Whenever we have a mathematical structure like this, we want to know about building blocks and new-from-old constructions.

We already looked at one new-from-old construction: given free k-vector spaces A = Vect k a and B = Vect k b, we can construct their direct sum A⊕B = Vect k (Either a b).
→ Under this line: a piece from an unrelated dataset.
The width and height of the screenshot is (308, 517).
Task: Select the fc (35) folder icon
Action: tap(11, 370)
We saw that the direct sum is both the product and the coproduct in the category of free vector spaces - which means that it is the object which satisfies the universal properties implied by the following two diagrams:


So we have injections i1, i2 : Vect k a, Vect k b -> Vect k (Either a b), to put elements of A and B into the direct sum A⊕B, and projections p1, p2 : Vect k (Either a b) -> Vect k a, Vect k b to take them back out again.
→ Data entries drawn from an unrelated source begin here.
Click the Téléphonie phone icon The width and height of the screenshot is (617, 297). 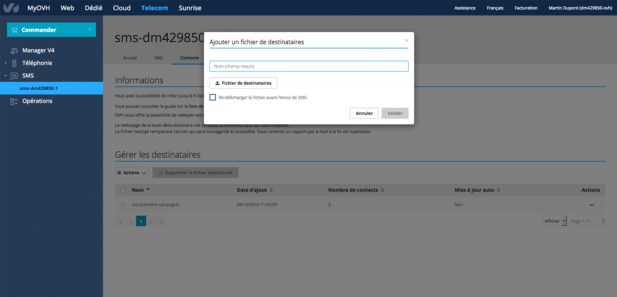(14, 63)
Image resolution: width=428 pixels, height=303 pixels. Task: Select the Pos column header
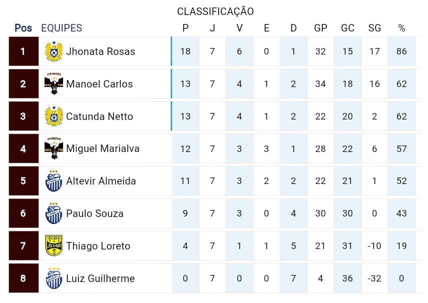[23, 28]
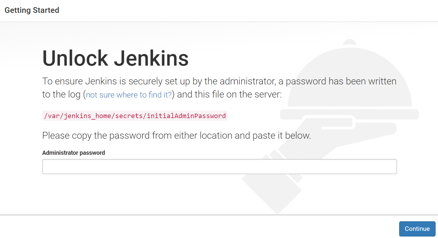Click the "Getting Started" header title

[x=32, y=10]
However, there is another obvious new-from-old construction: Vect k (a,b). What does this represent?

In order to answer that question, we need to look at bilinear functions. The basic idea of a bilinear function is that it is a function of two arguments, which is linear in each argument. So we might start by looking at functions f :: Vect k a -> Vect k b -> Vect k t.
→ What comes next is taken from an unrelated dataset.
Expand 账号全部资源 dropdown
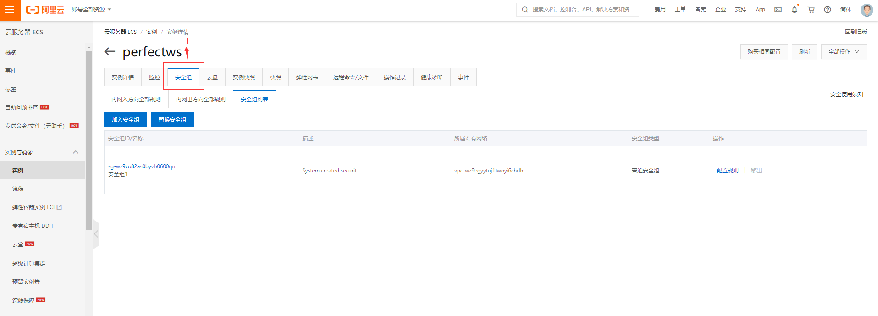This screenshot has height=316, width=878. click(92, 10)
However, functions of two arguments don't really sit very well in category theory, where arrows are meant to have a single source. (We can handle functions of two arguments in multicategories, but I don't want to go there just yet.) In order to stay within category theory, we need to combine the two arguments into a single argument, using the direct sum construction. So instead of looking at functions f :: Vect k a -> Vect k b -> Vect k t, we will look at functions f :: Vect k (Either a b) -> Vect k t.

To see that they are equivalent, recall from last time that Vect k (Either a b) is isomorphic to (Vect k a, Vect k b), via the isomorphisms:

to :: (Vect k a, Vect k b) -> Vect k (Either a b)
to = \(u,v) -> i1 u <+> i2 v
from :: Vect k (Either a b) -> (Vect k a, Vect k b)
from = \uv -> (p1 uv, p2 uv)

So in going from f :: Vect k a -> Vect k b -> Vect k t to f :: Vect k (Either a b) -> Vect k t, we're really just uncurrying.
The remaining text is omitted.